Editor's note: This is an impressions piece on Assassin's Creed Chronicles: India, the second of a three part series. In accordance with our review policy, we'll be posting a full review once all episodes are out.
Surely the most enjoyable aspect for anyone working on the Assassin's Creed series, Ubisoft's time-travelling murder tourism franchise, is imagining to what era and continent the series should travel next. Every history book offers a host of alluring options: feudal Japan, gangster-land Chicago, Soviet Russia. It's fun to imagine how the series' characteristics of quasi-historical spy-craft and weaponised parkour might translate to the architecture and culture of any particular time and place.
Turning the thought into a commercial product is another thing entirely, however. Assassin's Creed games might arrive with reliable and wearying regularity but they are costly mass productions and must, therefore, favour only popular destinations: Renaissance Italy, Ripper-era London and so on. Chronicles, an emerging trilogy of digital spin-offs, of which this is the second entry following 2015's sojourn to 16th century China, are more modestly produced and priced affairs that therefore offer the chance to visit some less worn points in time and space. So here we arrive at Amritsar in Northern India in the 1840s, where the British-run East India company is at war with the Sikh Empire, a skirmish that presents an opportunity for Arbaaz Mir, assassin and diamond thief.

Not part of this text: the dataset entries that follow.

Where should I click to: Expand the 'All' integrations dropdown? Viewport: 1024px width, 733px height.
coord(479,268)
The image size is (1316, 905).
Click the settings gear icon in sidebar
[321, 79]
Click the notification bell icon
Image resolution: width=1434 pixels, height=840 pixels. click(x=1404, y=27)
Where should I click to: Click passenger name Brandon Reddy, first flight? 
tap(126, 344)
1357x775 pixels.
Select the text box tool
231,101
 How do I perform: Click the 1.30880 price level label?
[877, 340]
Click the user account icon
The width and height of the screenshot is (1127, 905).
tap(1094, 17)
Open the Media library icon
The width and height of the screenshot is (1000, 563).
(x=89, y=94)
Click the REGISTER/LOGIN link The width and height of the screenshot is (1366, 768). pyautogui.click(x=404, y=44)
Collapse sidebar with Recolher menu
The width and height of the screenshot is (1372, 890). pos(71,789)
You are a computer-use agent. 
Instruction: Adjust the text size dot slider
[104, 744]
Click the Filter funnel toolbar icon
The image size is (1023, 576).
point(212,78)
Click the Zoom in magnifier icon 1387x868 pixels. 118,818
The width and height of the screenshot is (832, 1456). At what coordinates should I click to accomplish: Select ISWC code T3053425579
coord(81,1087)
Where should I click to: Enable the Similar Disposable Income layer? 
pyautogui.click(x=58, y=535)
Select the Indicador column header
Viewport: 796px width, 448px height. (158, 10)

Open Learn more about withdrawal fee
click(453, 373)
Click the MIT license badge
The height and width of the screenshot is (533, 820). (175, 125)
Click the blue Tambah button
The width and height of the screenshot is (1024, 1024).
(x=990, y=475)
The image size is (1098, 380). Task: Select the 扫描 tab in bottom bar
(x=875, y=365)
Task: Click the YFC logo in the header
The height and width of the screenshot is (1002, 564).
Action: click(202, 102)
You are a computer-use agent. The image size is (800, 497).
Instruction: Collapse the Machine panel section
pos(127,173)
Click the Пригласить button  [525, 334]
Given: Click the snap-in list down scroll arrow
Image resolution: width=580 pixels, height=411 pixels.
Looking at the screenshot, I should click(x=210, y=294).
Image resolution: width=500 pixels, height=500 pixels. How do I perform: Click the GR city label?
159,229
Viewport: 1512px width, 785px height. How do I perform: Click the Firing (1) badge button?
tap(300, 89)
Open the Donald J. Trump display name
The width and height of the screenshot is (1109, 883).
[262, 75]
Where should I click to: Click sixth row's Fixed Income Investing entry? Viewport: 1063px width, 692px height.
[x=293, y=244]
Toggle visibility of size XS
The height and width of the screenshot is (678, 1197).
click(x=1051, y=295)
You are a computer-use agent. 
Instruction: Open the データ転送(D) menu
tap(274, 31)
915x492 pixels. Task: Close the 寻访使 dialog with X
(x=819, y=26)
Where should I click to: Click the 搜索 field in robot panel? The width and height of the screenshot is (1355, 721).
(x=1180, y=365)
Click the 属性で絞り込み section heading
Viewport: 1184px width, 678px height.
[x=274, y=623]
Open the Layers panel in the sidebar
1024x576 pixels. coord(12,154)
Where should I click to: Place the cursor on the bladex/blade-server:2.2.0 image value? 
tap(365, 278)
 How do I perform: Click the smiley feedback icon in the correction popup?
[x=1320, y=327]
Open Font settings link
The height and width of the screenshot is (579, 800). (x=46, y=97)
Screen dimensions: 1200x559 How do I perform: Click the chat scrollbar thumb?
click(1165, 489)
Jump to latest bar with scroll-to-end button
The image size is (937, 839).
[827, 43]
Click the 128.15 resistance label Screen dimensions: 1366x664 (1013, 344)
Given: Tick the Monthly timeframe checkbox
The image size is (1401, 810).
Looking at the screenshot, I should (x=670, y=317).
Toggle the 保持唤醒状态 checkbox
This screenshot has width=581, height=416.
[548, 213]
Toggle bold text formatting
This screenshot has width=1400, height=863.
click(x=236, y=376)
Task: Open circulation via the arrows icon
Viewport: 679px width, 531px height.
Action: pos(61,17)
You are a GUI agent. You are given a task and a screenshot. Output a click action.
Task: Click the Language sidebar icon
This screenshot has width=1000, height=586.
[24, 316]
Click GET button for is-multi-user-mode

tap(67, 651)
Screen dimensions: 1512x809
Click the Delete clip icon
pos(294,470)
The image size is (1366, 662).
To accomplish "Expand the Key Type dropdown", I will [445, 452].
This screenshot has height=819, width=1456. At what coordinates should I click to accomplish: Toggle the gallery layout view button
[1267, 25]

At a time when the art direction of many mainstream video games continues to favour the dour and drab, Chronicles India offers a Pantone-spill of vibrant colour. As you step out onto a rampart at the start of each level, crimson-feathered birds take off against a horizon of minarets, peach and purple in sundown. India provides more than mere inspiration for the palette. Rather than take refuge in carts of hay, Arbaaz can dive into piles of bright flowers and spice. Henna-esque cogs and patterns sit over the environment as subtle overlays or environmental detail (intricate twirls of light penned from the tips of open flames, for example) while a guitarist plays a raga, accompanied by a patter of tabla and other Indian percussion. The art direction, particularly in those outdoors areas of the game, near the Pakistan border, is exquisite and, crucially, the choice of location is broadly unfamiliar in games, a reminder of how few venture beyond a handful of popular cities.
The game follows Chronicles: China's side-scrolling template, tweaking the formula to match the historical setting, while adding a number of improving inventions and additions. The game's earliest stages are stealth missions. You must work your way past a variety of guards, using flowerbeds, pillars and darkened doorways for cover, pickpocketing crucial keys and items, and navigating your way around the buildings, most of which are dressed with route-facilitating planks, beams and poles. The expanding variety of guards behave in different ways, the reach of their vision is indicated by on-screen cones and markers. There's a sense of elation when, for example, you pick the lock to a door and slip through, avoiding a patrolling guard's vision cone indicator by millimetres. As well as being able to use smoke bombs to blind enemies, and tinkling darts to distract their attention, in Chronicles: India you also have the use of Chakram, a projectile that can be bounced off walls like a beam of light off a mirror, either to cut the cords holding bells in order to cause a distraction, or to knock away fragile beams in order to create new pathways.
Most levels are broken into sections. You're awarded a grading based on your efficiency at clearing each area, according to three approaches: 'Shadow', in which you progress without leaving any trace of having been there, 'Silencer', in which you put guards to sleep with a chokehold without raising the alarm, and 'Assassin', where you silently kill those who stand in your way. While the design allows you to choose your preferred approach, the rewards are stacked toward those who aim for the non-lethal, silent approach, which often requires a great deal of trial, error and restarts, as you learn guards' routes, obstacles and the layout of the environment. It can, at times, become somewhat laborious for the perfectionist player.
Just as the design starts to become over-familiar it switches pace. Now you're racing through an underground network of caves against the clock. As a palate-cleanser, the approach works effectively while the more intricate, plane-switching level design improves upon Chronicles: China's equivalent section. So too do the extra-curricular activities on offer, a series of well-designed challenge rooms, outside of the main storyline, which, like Metal Gear Solid's VR missions, present score-attack variations on the core design, stripped of narrative context (as in Kojima's game, these take place in a abstract space). Here you might need to collect the animus shards as quickly as possible, or identify and assassinate a target without alerting any of the other guards in the stage.
From the vibrant art style to the more accomplished level design, Chronicles: India is an improvement on British studio Climax's first outing. The switches between speed-runner and pensive puzzler are more elegant and developed, and therefore feel less like jarring lunges. As with all things Assassin's Creed, the hum of corporate franchising is ever-present; this inevitably feels like a game designed from the IP up. There is, nevertheless, artistry here and, beyond that, further evidence of Assassins' Creed's enviable flexibility in its application across human history.